For most of us, this toughness most notably showed up on fight night when he faced Bob Sapp on August 28, 2002. Outweighed by at least a hundred pounds, Nogueira – then the PRIDE heavyweight champion – got frighteningly dropped on his head by a Sapp piledriver. When I asked Nogueira about this recently, he laughed, saying “Man, I have a pain in my neck sometimes. I’ll wake up and my neck is very stiff. That’s from that day.”

Nogueira, like a horror movie character, seemingly rose from the dead to defeat Sapp.

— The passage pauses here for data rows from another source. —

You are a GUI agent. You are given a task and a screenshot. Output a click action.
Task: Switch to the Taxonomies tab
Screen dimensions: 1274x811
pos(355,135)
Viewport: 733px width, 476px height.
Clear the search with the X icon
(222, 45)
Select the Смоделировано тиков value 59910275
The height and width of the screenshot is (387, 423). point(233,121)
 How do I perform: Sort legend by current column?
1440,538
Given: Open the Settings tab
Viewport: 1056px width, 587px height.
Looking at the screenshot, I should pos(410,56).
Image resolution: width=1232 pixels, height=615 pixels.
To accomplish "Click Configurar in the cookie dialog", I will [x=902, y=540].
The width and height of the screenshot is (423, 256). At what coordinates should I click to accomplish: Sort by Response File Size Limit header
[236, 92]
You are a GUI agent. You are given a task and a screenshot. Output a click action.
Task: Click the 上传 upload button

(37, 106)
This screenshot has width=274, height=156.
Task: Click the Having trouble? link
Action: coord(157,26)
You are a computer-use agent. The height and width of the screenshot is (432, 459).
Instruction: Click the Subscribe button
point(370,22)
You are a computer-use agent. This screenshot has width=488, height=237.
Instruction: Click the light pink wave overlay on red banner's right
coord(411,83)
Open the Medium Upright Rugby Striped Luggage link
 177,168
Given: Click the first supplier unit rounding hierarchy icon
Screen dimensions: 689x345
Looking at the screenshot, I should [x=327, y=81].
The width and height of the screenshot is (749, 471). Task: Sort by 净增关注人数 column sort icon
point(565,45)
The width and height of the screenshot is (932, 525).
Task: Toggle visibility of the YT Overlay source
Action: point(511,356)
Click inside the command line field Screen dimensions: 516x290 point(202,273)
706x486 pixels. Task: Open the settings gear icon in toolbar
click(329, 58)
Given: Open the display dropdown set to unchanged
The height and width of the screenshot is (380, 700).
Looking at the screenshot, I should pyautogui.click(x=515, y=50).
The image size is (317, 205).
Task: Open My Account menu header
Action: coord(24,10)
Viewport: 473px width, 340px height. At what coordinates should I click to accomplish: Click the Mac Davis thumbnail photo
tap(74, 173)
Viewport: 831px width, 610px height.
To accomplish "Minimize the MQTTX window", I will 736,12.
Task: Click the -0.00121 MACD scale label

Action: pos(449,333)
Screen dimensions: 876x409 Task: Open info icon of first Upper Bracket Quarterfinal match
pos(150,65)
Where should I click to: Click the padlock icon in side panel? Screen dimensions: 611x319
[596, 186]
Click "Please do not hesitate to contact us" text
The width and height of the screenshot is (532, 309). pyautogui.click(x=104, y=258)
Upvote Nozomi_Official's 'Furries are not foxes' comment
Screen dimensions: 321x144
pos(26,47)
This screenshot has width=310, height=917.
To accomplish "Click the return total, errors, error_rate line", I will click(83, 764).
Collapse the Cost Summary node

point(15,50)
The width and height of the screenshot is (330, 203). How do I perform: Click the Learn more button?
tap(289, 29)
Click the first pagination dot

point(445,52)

The craziest part of the whole scenario is that the Brazilian admitted that he was just waiting for “The Beast” to get tired as he got ragdolled around the ring.

“I was thinking, ‘He’s gonna get tired, he’s gonna get tired,’” Nogueira said.  “Every time he did that I felt good because I know he spent a lot of strength to do those moves.”  
Five fights later, it happened again, this time against feared striker Mirko Cro Cop, and it may have been even worse for Nogueira in that ten-minute first round, as he took blow after blow from the Croatian, oohs and aahs punctuating every flush kick or punch. You could even see UFC President Dana White, at ringside with Zuffa co-owner Lorenzo Fertitta and Couture, wincing at one particularly hard shot. Nogueira wouldn’t back down though, even after being dropped by Cro Cop just before the bell ending round one.

“Most of the fighters think that everything is physical,” Nogueira said.  “I think the mental part is everything.  You’ve got to keep it right.  Sometimes a fighter’s stronger than me or has better skills, but it’s hard to find a fighter who’s stronger mentally than me.  I know that.”

In round two, he needed less than two minutes to floor Cro Cop and submit him with an armbar. A little over four years later, he would finish Tim Sylvia in similar fashion to win the interim UFC heavyweight title and carve his name in the record books as the only fighter in MMA history to hold both the PRIDE and UFC heavyweight championship. His response to his come-from-behind third round win over Sylvia?

“I played his game for almost three rounds. He played my game for two minutes and I won the fight.”

If a truck couldn’t stop Nogueira, a fellow fighter with two arms and two legs was going to have a rough time at it. And while there were losses dotting his 34-10-1, 1 NC record, the wins over the likes of Cro Cop, Sapp, Sylvia, Couture, Josh Barnett, Heath Herring, Fabricio Werdum, Ricco Rodriguez, Dan Henderson, Jeremy Horn, Mark Coleman and Gary Goodridge more than made up for those defeats.

Even more notable was that Nogueira became royalty at home in Brazil, a man of the people who rose from rough beginnings to the pinnacle of his profession. He is treated unlike any other fighter in the nation, and it’s why his new role is pivotal for the continued rise of the sport he helped build. But no matter how many fighters he coaches or discovers, mention “Minotauro” to the average Joe on the street, and it will always go back to the fights. I asked Nogueira a couple years ago what fight he would put in his own personal time capsule. He went back to 2002.

 “I think it would have to be the fight against Bob Sapp,” he said. “He was a giant coming in without any fear, and he had all that power and size over me, but I was able to withstand it. I was able to get through the beginning of the fight, which was complicated, and then I was able to turn the fight and win. It was unforgettable.”

So was the fighting career of Minotauro Nogueira.